My understanding is that dark brown sugar is white sugar with molasses added, so I'd probably use dark brown sugar. But as I said, the molasses really makes the Indian pudding what it is . . . so I'd probably make something else and wait to get a good regular molasses. ;o).
sorghum would be a good substitute so would buckwheat honey, tulip poplar honey and even cane syrup.
Wow. . .It's usually difficult to find blackstrap molasses except at a health food store. I'd substitute 1/3 blackstrap and 2/3 homemade simple syrup for the molasses called for in the recipe.
Perhaps a more authentic cornmeal pudding could be made with maple syrup. Native Americans did not have access to molasses, but they did know a thing or two about tapping maple trees.
I make a traditional Indian/Yankee or hasty pudding with molasses, and sometimes I stir in a cup of roasted squash. While the pudding is in the oven, I simmer down a cup of maple syrup until it's thickened, reduced by a third or so. I spoon the very warm (not hot) pudding into bowls, plop a scoop of vanilla ice cream on each serving, then drizzle the maple syrup over the top.
Buckwheat honey has a very good molasses taste. It's almost like liquid brown sugar.
AntoniaJames is a trusted source on Bread/Baking.

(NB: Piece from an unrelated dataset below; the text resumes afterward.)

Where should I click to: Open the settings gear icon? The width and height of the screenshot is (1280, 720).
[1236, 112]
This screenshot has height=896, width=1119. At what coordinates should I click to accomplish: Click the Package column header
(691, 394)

added over 2 years agoBetteirene, I like the way you think. Your way of making it, with maple syrup and squash, sounds better than the typical recipe with molasses. I might use a bit of both molasses and maple syrup, given the option, though molasses has a tendency to overwhelm any other sweetener in a dish, if not used quite sparingly. To Jon Palmer's point, beware of buckwheat honey . . . some is delicious, as he says, but some is very strong, somewhat bitter and not particularly tasty. ;o)

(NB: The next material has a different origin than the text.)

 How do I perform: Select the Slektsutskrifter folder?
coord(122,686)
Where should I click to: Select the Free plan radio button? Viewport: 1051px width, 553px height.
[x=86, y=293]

http://janakipattiskitchen...
pauljoseph--I believe the "Indian" they are referring to is the Native American type!
I like betteirene's authenticity suggestion, though I do wonder where the Native Americans would have obtained their vanilla ice cream!

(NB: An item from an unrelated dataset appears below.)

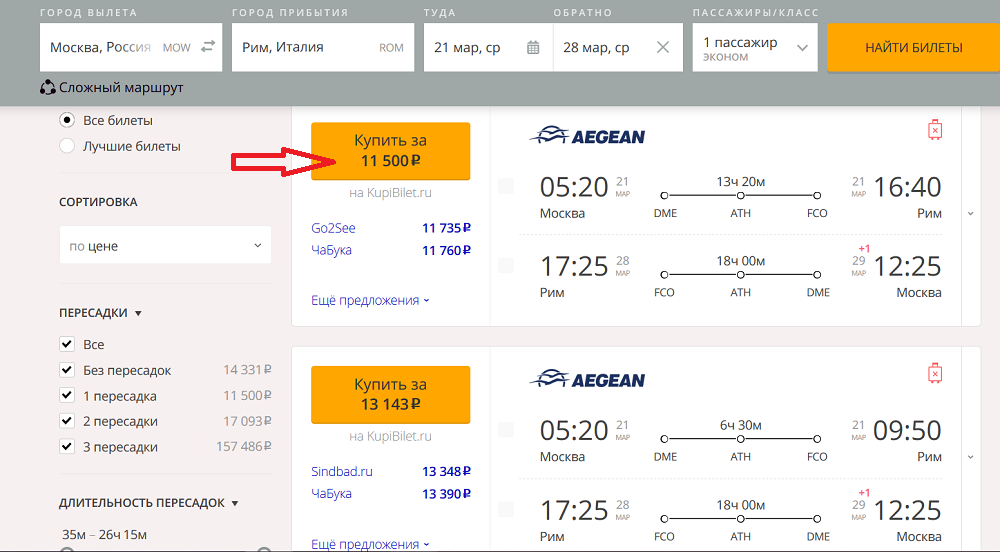The image size is (1000, 552).
Task: Open the passengers and class dropdown
Action: 755,48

most molasses as we know it is a by-product of sugar cane processing. As the sugar is extracted, the molasses is what's left. I believe sorghum syrup is made using a similar process and in the middle east you find things like pomegranate molasses as well. I do wonder how early molasses in some form or another might have made it to America and been a trade good that would have ended up in Native hands?